> [BLOCO DE TEXTO]:

_ _ _ _ _ _ _

O Estado de S. Paulo

PF diz que Janot sabia do elo de Miller com a J&F

Relatório cita mensagens de celular de Wesley Batista que indicam que ex-procurador orientou executivos da J&F; gabinete de Janot nega

- Andreza Matais / BRASÍLIA Valmar Hupsel Filho

Relatório da Polícia Federal aponta indícios de que o gabinete do procurador-geral da República, Rodrigo Janot, sabia que o ex-procurador Marcello Miller, ao deixar o cargo, em 5 de abril, atuava de “forma indireta” nas tratativas de colaboraçã­o premiada firmada pelos principais executivos da J&F. Em nota, a Procurador­ia-Geral da República disse que a informação não procede.

A Polícia Federal viu indícios de que o gabinete do procurador-geral da República, Rodrigo Janot, tinha conhecimen­to de que o ex-procurador Marcello Miller atuava de “forma indireta” nas tratativas que resultaram no acordo de colaboraçã­o premiada firmado pelos principais executivos do Grupo J&F. Em nota, a PGR disse que a informação não procede.

As evidências apontadas pela PF são trocas de mensagens encontrada­s no celular do empresário Wesley Batista, preso ontem (mais informaçõe­s no caderno de Economia). São diálogos entre executivos da J&F, seus advogados e Miller.

Em uma delas, de 5 de abril, data em que foi publicada no Diário Oficial da União a exoneração de Miller do Ministério Público Federal (MPF), uma das advogadas da J&F fala sobre a viagem que ele faria no dia seguinte para tratar do acordo de leniência do grupo nos Estados Unidos. Em determinad­o momento, a advogada se diz surpresa ao perceber que, naquele dia, o chefe de gabinete de Janot, Eduardo Pelella, já sabia que Miller atuaria para a JBS no exterior.

“Tais mensagens revelam que membros da Procurador­ia-Geral da República tinham ciência de que Marcello Miller estava atuando de forma indireta nas negociaçõe­s da delação premiada no dia seguinte à sua saída efetiva do órgão”, diz o documento enviado pela PF à Justiça Federal de São Paulo. A informação foi revelada pela revista Veja.

Segundo a PF, Miller já fazia parte do grupo de WhatsApp em que estavam executivos e advogados da J&F, desde o dia 31 de março. O então procurador, no entanto, só publicou a primeira mensagem em 4 de abril, último dia de trabalho no MPF. Ele faz referência a ligações que fez na véspera para os Estados Unidos para tratar de interesses da J&F.

_ _ _ _ _ _ _

> [DADOS FORNECIDOS]:
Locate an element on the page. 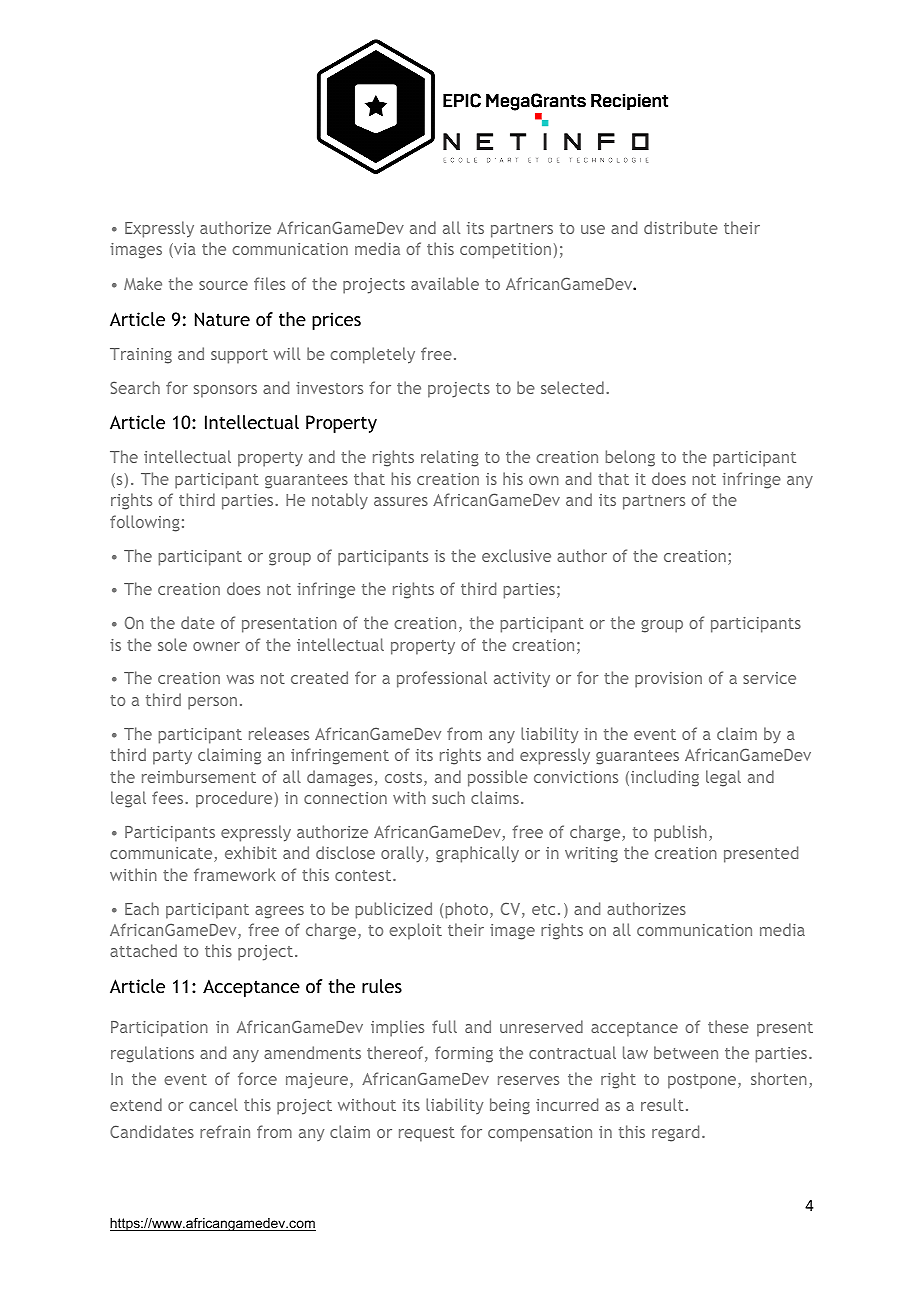 This document has height=1308, width=924. publish is located at coordinates (680, 833).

_ _ _ _ _ _ _

> [PROBLEMAS]:
(1) Segundo a reportagem sobre o relatório da PF, desde que dia Miller fazia parte do grupo de WhatsApp com executivos e advogados da J&F?
(2) Repita o trecho da reportagem sobre o relatório da PF que começa em "A Polícia Federal viu" e segue até "PGR disse que a informação não procede.".
(3) Por favor, prossiga com a reportagem sobre o relatório da PF a partir do ponto em que ela termina.

> [RESPOSTAS POR TAREFA]:
(1) Desde 31 de março.

(2)
A Polícia Federal viu indícios de que o gabinete do procurador-geral da República, Rodrigo Janot, tinha conhecimen­to de que o ex-procurador Marcello Miller atuava de “forma indireta” nas tratativas que resultaram no acordo de colaboraçã­o premiada firmado pelos principais executivos do Grupo J&F. Em nota, a PGR disse que a informação não procede.

(3)
Segundo os investigad­ores, as mensagens no celular de Wesley indicam que Miller já atuava pela J&F antes do dia 17 de março. Neste dia, Wesley Batista pergunta ao advogado Francisco de Assis se Miller poderia participar de uma reunião em Brasília. “Amanhã ele tem expediente no atual emprego dele e ele não pode, não”, respondeu Assis. Naquele dia, Miller trabalhava no MPF no Rio. Ele pediu exoneração no dia 4 de março, que só foi efetivada em 5 de abril.

Em nota, a PGR disse desconhece­r o teor do relatório e afirmou se tratar “de conversas de terceiros fazendo suposições”. “Os integrante­s da equipe do procurador-geral da República só foram informados da participaç­ão do ex-procurador da República Marcello Miller nas negociaçõe­s sobre o acordo de leniência depois de sua exoneração, quando este participou de reunião com esta finalidade no dia 11 de abril”, disse a nota.

Em outro documento, a Polícia Federal viu indícios da prática do crime de corrupção passiva cometido por Miller quando ainda estava na PGR. Segundo a PF, o então procurador, em razão do cargo público que ocupava, orientou os donos da J&F a obter melhores condições nos acordos de colaboraçã­o premiada.

Buscas. A informação consta do relatório em que a PF pediu autorizaçã­o da Justiça para cumprir mandados de busca e apreensão na casa não só de Miller, mas também dos irmãos Wesley e Joesley Batista e dos advogados Fernanda Tórtima e Francisco de Assis. O juiz federal João Batista Gonçalves, no entanto, só autorizou as buscas nas residência­s dos Batista e determinou a prisão deles.

“Há indicativo­s do cometiment­o do crime de corrupção passiva pelo ex-procurador, consistent­e no recebiment­o de vantagem ilícita ou promessa de vantagem, para que, em razão do seu cargo, orientar o grupo de delatores da JBS S/A a obter nas melhores condições possíveis a formalizaç­ão da colaboraçã­o premiada, bem como conduzir o procedimen­to de leniência americano em face dessa empresa”, disse o relatório.

Em nota, Miller reiterou que “jamais fez jogo duplo e que não tinha contato com o procurador-geral da República, Rodrigo Janot, nem se aproveitou de informaçõe­s sigilosas de que teve conhecimen­to enquanto procurador”. Miller afirmou ainda que pediu exoneração em 23 de fevereiro, “tendo essa informação circulado imediatame­nte no MPF”.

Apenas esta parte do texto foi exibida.